Give the number of lines in the following entries that contain the word "Open", with nothing added.
Supplied material below:
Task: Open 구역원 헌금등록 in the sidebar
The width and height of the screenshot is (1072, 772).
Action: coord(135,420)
End of Supplied material.
Supplied material below:
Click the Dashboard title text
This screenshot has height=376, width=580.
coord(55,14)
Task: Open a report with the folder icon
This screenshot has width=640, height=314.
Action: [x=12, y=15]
End of Supplied material.
Supplied material below:
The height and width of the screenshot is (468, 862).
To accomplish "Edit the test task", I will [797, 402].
End of Supplied material.
### Solution below:
2